When a mineral lessee drills for oil, large quantities of water, mixed with some other chemicals and “proppants,” such as sand, are forced down the well in a process known as fracking. During “flowback,” the water flows back through the well, bringing oil, gas, and other substances with it. The water that flows back is called “produced water,” and has long been viewed as a waste product to be handled by the lessee. Indeed, the safe disposal of produced water comes with considerable cost and potential liability. 

Did you know?

Produced water is already helping oil companies use less freshwater, but with further development, it could have broader uses. Read our article about the future of produced water in Texas.

Today, technological improvements offer a new potential for recycling and reuse of produced water. What was once only a cost and potential liability may become a substance with commercial value. That’s what brought Cactus Water Services, LLC (“Cactus”) and COG Operating, LLC (“COG”) to the Texas Supreme Court. 

COG is the operator of the leases in question. The oil and gas leases do not expressly address the ownership of produced water and other oil and gas waste. While the minerals were already leased and in production, the surface owners executed “produced water lease agreements” (PWLA) with Cactus, purporting to convey the water from oil- and gas-producing formations and flowback water to Cactus. Thus, Cactus claims to own the produced water. The PWLAs expressly exclude water unrelated to oil and gas production. 

The dispute, then, was simple: Who owns produced water when the lease doesn’t say? COG alleged that produced water is waste, and the rights to it were included in the conveyance of the oil and gas rights. Cactus, on the other hand, argued that produced water is water, and because the produced water was not conveyed to COG, it remained part of the surface estate and was conveyed to Cactus. 

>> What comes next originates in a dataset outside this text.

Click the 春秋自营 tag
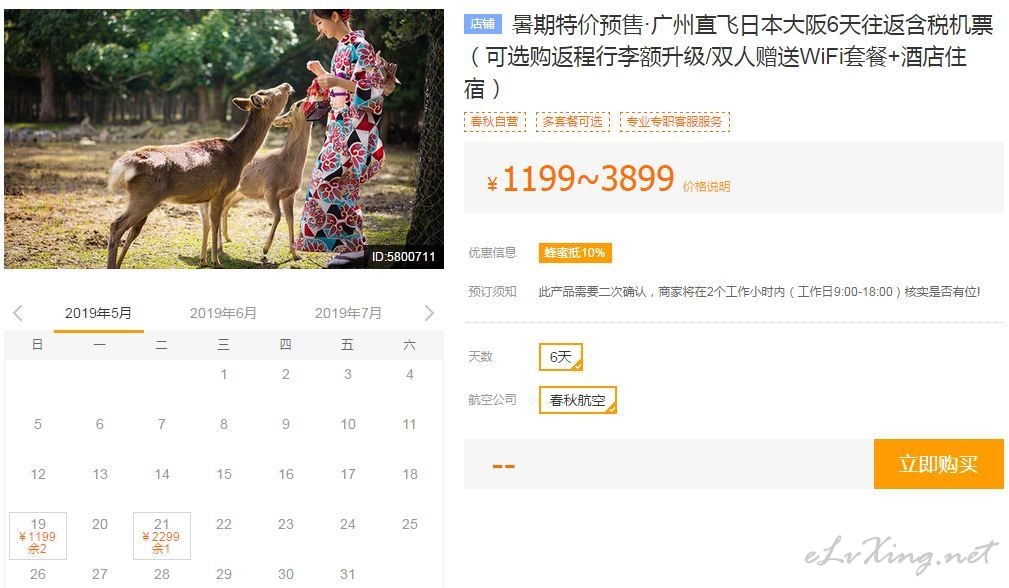The image size is (1009, 588). 494,122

The court observed that Cactus had no permits, infrastructure, or ability to handle, transport, or dispose of the produced water, and had taken no steps toward doing so. On the other hand, COG had permits, infrastructure, and contracts in place. In fact, COG was already disposing of the waste at great expense, which  was necessary to do for production to continue.  

The court examined the existing case law and the longstanding industry practices surrounding it, as well as relevant statutes and the language of the lease. It noted that water is not considered part of the mineral estate, and that unless expressly severed, subsurface water remains part of the surface estate. It also noted, however, that it is subject to the mineral estate’s implied right to use the surface—including water—as reasonably necessary to produce and remove the minerals.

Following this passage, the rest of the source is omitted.